Concept of the Work
The Gaze of My Mother was born from a moment of deep sorrow, an inner journey marked by the irreparable loss of my mother. Each stroke, each shadow in this piece tells a personal story of transformation through pain, of a profound yearning for freedom, colored by the weight of an absence that can never be filled. This is the starting point, the foundation of shadows from which the artwork emerges.
In the midst of those initial strokes, my mother’s gaze became the axis around which transmutation revolves. As the lines took shape, the pain transformed into something new: a smiling woman, standing before the majestic Paris, her gaze full of admiration, as if she were witnessing a fulfilled achievement, a dream come true. This is the transformation I sought, the conversion of sadness into a celebration of love and admiration, of hope and yearning.
Paris, the land of love and excellence, becomes the stage for this transmutation. What begins in darkness rises toward the light, toward a state of peace and love, where profound suffering meets profound love, and both cancel each other out at a zero point, in a delicate balance that is both stillness and movement. Here, the piece not only captures the dichotomy between love and suffering, but unites them, turning them into a new state of being, where sadness dissolves into the beauty of creation.
At its core, this piece is a tribute to what I could never reach: the gaze of pride from my mother, a gaze I imagined, that I dreamed of, but that never came. However, that gaze becomes tangible, eternalized under the charcoal strokes. I did not paint the pain, I did not want to capture the tears that so longed to flow; instead, I chose to paint what my heart wishes to expand: love, celebration, and achievement. This is my tribute, not only to my mother, but to all those emotions that, though never materialized, live in the artwork as an indelible signature.
A space where others can find themselves…
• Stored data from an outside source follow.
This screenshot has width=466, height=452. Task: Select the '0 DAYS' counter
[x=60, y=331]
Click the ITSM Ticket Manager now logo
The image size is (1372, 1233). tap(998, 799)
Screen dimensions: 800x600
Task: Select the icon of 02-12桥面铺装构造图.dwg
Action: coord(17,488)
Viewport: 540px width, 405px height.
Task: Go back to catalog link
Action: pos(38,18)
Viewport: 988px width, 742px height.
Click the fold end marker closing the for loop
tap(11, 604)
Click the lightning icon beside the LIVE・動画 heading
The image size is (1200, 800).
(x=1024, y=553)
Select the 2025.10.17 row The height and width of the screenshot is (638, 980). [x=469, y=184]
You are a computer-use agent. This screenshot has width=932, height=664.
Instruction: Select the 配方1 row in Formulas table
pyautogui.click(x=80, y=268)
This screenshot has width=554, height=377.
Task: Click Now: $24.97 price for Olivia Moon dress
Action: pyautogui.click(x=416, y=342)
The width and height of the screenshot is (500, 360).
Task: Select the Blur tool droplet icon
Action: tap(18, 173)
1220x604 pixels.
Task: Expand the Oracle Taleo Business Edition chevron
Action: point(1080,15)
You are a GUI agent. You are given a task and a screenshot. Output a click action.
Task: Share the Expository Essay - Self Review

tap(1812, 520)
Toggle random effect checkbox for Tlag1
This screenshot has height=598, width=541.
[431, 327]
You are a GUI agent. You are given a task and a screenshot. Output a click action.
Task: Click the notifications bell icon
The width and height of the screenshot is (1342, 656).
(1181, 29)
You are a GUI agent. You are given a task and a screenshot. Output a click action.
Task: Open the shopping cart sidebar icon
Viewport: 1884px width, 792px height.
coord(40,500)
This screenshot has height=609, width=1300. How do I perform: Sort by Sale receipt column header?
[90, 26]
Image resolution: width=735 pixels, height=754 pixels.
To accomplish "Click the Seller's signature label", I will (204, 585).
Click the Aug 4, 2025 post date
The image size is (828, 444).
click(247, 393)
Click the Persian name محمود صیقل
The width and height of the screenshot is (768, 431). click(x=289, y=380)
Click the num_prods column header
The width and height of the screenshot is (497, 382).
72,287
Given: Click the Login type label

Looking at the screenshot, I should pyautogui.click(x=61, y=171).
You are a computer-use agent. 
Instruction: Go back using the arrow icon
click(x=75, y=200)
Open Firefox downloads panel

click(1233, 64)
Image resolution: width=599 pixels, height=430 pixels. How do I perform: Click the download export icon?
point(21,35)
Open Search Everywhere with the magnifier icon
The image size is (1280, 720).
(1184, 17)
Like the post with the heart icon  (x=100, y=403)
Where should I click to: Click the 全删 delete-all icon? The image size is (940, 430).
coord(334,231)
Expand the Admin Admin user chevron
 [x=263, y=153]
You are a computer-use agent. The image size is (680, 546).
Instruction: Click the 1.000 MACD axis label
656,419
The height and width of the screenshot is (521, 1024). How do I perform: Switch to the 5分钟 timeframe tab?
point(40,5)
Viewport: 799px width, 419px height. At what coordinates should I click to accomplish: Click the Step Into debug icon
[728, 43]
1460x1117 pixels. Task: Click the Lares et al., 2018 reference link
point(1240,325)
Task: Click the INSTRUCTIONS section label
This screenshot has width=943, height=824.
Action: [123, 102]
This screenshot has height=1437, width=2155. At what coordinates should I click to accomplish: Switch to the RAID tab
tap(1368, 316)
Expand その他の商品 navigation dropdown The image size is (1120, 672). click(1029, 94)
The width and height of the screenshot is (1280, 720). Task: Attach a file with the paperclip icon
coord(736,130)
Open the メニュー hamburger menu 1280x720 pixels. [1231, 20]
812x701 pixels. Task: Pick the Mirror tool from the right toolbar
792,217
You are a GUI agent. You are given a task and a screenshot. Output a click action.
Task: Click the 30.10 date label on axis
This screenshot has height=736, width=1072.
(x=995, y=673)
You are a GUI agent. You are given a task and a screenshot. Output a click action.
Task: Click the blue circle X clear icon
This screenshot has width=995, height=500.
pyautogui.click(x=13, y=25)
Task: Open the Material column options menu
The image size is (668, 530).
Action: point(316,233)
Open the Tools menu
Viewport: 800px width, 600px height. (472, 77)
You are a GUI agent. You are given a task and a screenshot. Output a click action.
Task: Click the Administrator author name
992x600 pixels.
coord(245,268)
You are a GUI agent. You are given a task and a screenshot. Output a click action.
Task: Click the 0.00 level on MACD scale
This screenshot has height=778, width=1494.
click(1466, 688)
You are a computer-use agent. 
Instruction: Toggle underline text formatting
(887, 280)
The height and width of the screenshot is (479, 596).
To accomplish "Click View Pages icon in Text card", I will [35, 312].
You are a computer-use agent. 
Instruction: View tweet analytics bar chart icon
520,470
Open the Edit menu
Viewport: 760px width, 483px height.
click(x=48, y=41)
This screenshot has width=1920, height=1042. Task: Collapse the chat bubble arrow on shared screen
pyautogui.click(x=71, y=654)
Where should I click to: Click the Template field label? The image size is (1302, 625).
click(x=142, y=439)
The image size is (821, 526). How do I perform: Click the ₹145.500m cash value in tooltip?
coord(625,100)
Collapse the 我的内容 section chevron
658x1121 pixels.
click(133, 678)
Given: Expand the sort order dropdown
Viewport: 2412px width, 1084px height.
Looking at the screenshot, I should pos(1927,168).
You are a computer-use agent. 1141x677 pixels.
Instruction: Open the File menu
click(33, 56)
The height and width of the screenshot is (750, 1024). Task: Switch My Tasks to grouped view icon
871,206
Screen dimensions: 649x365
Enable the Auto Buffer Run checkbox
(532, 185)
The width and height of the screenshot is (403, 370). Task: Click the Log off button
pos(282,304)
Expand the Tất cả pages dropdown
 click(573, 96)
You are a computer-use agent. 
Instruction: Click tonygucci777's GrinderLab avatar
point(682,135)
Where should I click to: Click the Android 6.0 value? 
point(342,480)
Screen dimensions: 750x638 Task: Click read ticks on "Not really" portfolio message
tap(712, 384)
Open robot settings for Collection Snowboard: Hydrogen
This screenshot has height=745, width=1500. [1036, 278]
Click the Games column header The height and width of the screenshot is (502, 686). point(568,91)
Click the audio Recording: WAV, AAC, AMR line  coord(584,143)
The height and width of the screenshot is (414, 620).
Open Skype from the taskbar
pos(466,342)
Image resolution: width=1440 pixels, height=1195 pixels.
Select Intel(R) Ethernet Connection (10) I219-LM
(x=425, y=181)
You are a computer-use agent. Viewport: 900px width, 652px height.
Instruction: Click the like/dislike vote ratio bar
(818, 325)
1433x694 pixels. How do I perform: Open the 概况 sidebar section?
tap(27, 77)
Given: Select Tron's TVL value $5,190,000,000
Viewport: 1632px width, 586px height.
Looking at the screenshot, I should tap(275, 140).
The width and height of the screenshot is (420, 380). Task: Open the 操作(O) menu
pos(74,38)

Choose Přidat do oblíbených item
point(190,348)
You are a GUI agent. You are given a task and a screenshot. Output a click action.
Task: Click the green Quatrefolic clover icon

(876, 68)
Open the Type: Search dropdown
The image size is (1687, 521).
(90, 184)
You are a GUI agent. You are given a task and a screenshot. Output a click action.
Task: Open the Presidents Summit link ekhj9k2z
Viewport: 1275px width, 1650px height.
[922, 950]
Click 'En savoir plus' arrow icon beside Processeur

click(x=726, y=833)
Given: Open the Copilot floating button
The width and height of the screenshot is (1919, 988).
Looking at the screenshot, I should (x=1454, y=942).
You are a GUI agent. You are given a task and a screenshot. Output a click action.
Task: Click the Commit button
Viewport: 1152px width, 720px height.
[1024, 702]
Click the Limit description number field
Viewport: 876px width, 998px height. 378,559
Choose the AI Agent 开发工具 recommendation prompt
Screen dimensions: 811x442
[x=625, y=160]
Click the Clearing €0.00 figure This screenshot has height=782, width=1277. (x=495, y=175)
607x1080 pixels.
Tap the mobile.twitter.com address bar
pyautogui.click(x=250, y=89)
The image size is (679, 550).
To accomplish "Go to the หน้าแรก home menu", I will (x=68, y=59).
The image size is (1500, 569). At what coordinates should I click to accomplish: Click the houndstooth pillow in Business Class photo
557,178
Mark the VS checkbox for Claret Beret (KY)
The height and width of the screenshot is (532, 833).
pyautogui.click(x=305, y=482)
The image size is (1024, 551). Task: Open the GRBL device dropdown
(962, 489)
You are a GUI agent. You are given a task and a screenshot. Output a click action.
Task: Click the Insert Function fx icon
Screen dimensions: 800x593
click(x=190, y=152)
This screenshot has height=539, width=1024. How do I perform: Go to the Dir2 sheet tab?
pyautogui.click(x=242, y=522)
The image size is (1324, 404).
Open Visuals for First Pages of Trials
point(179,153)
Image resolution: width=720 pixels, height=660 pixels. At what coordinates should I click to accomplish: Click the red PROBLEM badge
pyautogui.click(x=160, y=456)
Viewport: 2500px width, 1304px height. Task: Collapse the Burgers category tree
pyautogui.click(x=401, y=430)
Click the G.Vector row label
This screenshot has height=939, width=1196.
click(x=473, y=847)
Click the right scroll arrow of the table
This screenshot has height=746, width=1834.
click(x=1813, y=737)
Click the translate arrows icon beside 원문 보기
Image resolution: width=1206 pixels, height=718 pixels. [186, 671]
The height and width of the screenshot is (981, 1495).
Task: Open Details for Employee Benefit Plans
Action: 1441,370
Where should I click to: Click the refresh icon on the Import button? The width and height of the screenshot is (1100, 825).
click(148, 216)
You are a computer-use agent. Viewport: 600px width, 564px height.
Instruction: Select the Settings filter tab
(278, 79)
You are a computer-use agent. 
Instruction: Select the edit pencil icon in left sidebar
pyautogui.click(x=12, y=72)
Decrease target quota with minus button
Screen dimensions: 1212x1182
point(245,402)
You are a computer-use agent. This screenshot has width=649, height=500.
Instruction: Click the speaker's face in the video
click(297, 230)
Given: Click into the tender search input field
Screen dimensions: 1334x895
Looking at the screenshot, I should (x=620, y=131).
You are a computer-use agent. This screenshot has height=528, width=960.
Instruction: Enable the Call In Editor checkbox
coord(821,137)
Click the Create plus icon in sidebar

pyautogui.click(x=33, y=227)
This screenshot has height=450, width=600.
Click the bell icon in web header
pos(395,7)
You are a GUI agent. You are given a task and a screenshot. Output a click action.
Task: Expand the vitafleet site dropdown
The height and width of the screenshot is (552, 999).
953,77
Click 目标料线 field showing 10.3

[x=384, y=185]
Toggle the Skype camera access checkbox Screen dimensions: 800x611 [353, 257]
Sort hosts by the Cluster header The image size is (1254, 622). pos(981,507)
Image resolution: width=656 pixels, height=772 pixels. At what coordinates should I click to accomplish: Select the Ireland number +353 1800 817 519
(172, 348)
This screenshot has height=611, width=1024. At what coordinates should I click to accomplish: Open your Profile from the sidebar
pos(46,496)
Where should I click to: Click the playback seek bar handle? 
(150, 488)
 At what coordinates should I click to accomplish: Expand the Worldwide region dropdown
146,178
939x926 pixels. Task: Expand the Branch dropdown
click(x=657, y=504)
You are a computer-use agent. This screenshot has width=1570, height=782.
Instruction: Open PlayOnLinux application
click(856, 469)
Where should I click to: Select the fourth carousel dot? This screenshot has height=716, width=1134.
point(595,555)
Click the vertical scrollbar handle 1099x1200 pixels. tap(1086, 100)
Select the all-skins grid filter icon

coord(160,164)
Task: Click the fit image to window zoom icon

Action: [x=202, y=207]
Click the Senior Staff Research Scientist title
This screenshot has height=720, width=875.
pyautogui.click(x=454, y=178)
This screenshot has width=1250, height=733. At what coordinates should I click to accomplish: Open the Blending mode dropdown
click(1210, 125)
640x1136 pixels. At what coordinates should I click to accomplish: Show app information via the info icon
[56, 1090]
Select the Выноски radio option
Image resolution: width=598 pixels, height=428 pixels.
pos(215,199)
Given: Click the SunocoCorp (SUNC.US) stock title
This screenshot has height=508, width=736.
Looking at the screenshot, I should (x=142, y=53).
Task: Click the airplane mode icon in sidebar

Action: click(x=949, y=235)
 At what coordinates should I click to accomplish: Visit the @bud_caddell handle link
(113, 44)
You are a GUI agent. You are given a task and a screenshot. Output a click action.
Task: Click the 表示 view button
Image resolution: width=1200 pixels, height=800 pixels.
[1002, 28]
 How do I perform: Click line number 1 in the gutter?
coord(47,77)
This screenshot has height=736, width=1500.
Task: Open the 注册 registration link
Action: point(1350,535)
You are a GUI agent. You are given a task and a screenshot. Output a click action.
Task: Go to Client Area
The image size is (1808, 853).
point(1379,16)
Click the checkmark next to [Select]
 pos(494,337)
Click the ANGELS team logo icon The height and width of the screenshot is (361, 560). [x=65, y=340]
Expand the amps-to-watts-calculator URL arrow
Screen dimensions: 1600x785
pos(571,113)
The Gaze of My Mother is a space where others can find themselves, where those who have lost, who have longed, or who have never felt that pride, can find a place of comfort, of complicity, of hope. It is a play of light and shadow that seeks to expand the sensation of dreaming, of imagining, of moving forward despite everything. Because although life is short, this piece is a way to eternalize those moments, to seal them in time, to capture what can only be captured in art: the illusion of a reality that, in the heart and in this painting, will always be possible.